ABC Blotter sources: Iran could have nukes by 2009

Brian Ross and Christopher Isham at ABC’s Blotter are citing anonymous sources as saying Iran may have enough material to make a nuke by 2009:

Iran has more than tripled its ability to produce enriched uranium in the last three months, adding some 1,000 centrifuges which are used to separate radioactive particles from the raw material.

The development means Iran could have enough material for a nuclear bomb by 2009, sources familiar with the dramatic upgrade tell ABC News.

The sources say the unexpected expansion is taking place at Iran’s nuclear enrichment plant outside the city of Natanz, in a hardened facility 70 feet underground.

A spokesperson for the United Nation’s International Atomic Energy Agency, the IAEA, declined to comment citing the “extreme sensitivity” of the situation with Iran.

“Sensitivity” over the situation with Iran has never stopped the IAEA from commenting on their nuke capabilities before. From this December 5, 2005 Jerusalem Post piece:

IAEA chairman Muhammad ElBaradei on Monday confirmed Israel’s assessment that Iran is only a few months away from creating an atomic bomb.

If Teheran indeed resumed its uranium enrichment in other plants, as threatened, it will take it only “a few months” to produce a nuclear bomb, El-Baradei told The Independent.

But six months later:

Iran does not pose an immediate nuclear threat and the world must act cautiously to avoid repeating mistakes made with Iraq and North Korea, the head of the U.N, nuclear watchdog agency said on Tuesday.
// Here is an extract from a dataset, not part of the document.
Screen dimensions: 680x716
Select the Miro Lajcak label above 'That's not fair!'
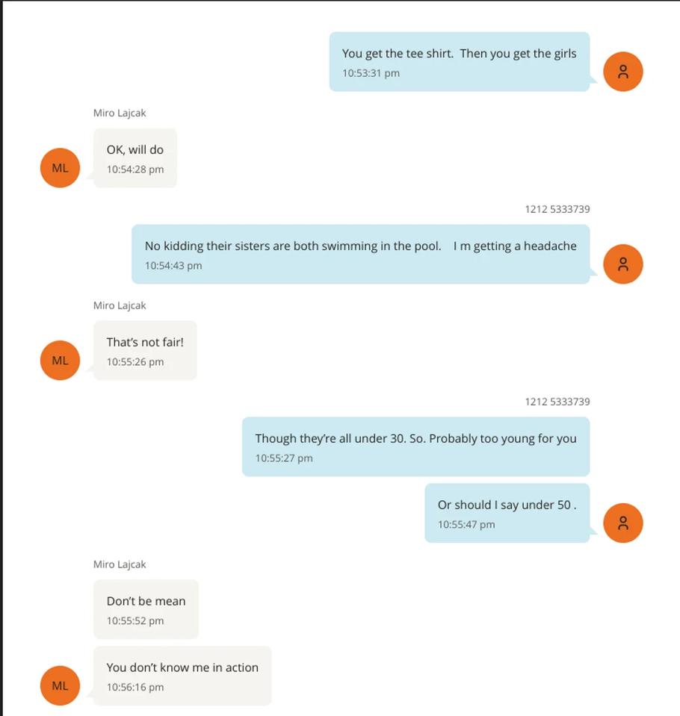click(x=121, y=305)
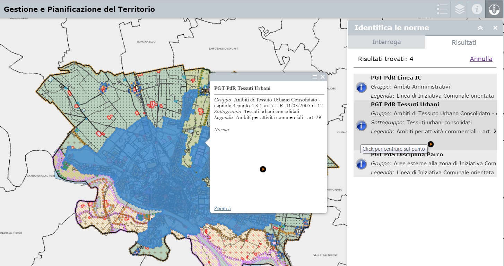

Mohamed ElBaradei, director of the International Atomic Energy Agency, said the world shouldn’t “jump the gun” with erroneous information as he said the U.S.-led coalition did in Iraq in 2003, nor should it push the country into retaliation as international sanctions did in North Korea.

“Our assessment is that there is no immediate threat,” the winner of the 2005 Nobel Peace Prize told a forum organized by the Monterey Institute of International Studies south of San Francisco. “We still have lots of time to investigate.”

With contradictory quotes like those, it’s probably a good idea that the IAEA is keeping its trap shut right about now. They don’t seem to know which end is up. In fact, if you read ElBaradei’s comments, you’ll see that he sounds suspiciously like certain Democrats in the Senate who recently accused the President of overhyping the threat from Iran “just like he did Iraq.”